┌──

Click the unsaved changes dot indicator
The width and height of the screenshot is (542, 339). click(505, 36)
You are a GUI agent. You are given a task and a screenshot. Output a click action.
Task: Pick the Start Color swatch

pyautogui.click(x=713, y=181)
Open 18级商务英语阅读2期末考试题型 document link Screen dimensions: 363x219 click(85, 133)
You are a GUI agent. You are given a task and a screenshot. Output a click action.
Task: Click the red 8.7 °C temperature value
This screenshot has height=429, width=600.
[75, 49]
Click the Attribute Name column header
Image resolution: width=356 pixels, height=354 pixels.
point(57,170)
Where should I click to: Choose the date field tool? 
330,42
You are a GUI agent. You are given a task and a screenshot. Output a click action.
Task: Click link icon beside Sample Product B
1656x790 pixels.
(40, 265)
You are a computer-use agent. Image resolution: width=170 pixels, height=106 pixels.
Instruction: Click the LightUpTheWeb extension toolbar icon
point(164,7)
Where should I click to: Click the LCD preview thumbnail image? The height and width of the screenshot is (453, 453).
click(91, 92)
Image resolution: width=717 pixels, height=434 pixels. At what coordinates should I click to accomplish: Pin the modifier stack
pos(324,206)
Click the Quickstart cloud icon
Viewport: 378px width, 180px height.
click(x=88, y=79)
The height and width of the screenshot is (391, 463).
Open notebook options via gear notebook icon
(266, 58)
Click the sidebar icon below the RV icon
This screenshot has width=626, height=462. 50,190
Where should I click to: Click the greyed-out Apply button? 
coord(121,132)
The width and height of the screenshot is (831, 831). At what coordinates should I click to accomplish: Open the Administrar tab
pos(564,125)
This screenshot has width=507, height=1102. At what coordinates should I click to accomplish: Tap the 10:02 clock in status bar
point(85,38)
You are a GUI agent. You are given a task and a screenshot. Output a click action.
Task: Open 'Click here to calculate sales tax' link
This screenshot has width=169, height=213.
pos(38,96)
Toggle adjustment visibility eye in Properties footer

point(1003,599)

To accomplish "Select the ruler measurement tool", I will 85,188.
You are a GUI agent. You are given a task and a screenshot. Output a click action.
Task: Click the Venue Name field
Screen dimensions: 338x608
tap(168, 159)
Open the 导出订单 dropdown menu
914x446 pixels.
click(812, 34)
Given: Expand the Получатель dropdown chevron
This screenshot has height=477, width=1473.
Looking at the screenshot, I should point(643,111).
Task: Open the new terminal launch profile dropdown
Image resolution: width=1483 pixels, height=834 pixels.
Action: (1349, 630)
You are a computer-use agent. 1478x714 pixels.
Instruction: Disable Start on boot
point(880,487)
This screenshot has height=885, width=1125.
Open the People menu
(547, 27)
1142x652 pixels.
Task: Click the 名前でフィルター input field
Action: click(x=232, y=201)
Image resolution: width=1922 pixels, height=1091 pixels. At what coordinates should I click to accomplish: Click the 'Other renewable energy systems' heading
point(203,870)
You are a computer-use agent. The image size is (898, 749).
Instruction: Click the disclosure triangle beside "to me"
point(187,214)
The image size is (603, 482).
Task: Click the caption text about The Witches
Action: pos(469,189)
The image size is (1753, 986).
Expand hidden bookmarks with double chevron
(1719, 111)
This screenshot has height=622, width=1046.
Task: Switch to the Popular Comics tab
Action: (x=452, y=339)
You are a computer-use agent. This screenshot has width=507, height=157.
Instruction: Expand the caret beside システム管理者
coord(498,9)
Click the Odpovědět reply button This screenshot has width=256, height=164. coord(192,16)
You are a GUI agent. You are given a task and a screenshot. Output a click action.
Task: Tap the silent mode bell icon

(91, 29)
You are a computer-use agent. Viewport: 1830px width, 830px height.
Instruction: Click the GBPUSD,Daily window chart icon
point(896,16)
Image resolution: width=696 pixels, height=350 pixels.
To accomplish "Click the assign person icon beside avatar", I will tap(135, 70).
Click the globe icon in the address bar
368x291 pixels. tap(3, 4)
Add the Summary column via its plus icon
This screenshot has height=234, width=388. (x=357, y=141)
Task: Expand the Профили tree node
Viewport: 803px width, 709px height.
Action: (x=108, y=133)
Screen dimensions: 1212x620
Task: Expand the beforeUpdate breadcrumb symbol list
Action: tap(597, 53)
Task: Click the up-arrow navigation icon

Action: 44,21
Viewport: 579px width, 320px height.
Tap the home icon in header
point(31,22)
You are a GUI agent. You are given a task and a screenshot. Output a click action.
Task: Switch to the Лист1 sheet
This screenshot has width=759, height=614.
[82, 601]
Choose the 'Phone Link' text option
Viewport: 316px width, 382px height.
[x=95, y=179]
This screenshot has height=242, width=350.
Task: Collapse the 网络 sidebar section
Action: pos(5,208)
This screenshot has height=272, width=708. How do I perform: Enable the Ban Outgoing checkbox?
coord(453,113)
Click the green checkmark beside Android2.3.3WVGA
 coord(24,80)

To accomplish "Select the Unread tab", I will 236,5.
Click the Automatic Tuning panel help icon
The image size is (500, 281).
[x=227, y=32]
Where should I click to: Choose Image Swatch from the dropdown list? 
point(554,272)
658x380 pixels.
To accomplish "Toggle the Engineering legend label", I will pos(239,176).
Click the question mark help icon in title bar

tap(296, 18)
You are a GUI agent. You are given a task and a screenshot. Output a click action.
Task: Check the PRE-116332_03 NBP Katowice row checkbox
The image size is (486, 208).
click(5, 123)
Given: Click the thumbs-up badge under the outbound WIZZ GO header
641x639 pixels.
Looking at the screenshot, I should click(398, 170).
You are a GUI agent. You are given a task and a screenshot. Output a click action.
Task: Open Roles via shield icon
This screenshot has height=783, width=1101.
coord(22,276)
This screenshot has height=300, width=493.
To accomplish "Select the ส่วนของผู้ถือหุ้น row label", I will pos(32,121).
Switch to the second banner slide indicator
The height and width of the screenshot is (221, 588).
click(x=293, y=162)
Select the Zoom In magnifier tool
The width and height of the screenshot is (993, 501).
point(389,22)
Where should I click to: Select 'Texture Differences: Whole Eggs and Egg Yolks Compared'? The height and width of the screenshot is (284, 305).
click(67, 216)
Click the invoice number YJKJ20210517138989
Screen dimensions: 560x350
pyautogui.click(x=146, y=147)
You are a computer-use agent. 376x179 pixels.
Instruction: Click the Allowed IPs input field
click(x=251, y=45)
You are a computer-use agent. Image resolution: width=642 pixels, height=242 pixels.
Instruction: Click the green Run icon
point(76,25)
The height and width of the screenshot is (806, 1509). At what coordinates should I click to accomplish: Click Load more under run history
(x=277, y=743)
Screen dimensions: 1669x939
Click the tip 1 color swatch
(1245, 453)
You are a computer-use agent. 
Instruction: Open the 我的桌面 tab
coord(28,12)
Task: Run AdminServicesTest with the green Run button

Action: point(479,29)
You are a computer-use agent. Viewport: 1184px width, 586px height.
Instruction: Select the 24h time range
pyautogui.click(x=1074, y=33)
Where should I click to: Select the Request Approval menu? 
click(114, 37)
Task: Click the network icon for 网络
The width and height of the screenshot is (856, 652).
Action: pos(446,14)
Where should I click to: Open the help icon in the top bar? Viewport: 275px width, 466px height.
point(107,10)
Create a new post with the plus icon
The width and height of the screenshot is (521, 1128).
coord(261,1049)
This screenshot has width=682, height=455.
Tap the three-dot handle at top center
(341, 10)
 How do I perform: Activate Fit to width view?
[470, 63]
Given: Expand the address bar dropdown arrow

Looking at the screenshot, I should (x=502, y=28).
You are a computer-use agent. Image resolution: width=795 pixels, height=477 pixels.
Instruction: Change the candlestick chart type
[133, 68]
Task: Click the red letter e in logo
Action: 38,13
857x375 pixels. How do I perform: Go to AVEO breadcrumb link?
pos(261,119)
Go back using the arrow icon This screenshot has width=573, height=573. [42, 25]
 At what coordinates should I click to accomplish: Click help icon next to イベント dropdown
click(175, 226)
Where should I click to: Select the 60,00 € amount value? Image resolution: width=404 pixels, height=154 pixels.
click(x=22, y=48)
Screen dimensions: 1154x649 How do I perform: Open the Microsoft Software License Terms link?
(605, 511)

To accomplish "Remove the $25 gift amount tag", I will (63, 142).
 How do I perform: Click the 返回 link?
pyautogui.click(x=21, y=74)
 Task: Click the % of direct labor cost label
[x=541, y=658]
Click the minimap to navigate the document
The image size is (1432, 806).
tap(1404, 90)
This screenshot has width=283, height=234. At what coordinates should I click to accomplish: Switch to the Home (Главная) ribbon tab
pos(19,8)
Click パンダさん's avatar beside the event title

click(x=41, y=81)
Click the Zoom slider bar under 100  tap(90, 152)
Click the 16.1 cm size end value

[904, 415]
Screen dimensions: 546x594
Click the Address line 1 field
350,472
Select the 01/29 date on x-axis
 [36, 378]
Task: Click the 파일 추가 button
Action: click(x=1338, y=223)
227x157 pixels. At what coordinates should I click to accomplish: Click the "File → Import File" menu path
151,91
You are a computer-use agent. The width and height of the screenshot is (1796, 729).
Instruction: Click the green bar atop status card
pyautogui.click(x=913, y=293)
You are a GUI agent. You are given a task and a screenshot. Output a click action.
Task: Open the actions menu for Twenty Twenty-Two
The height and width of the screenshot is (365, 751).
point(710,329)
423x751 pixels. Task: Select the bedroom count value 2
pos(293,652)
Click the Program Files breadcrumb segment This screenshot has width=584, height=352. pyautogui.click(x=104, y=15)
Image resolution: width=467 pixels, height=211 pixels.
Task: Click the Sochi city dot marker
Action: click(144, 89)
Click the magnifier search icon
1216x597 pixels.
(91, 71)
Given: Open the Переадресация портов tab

└──

Problem statement: Copy out the lines of the items from the one containing "Click the magnifier search icon" through the end of the items, unchanged.

Full answer:
Click the magnifier search icon
1216x597 pixels.
(91, 71)
Given: Open the Переадресация портов tab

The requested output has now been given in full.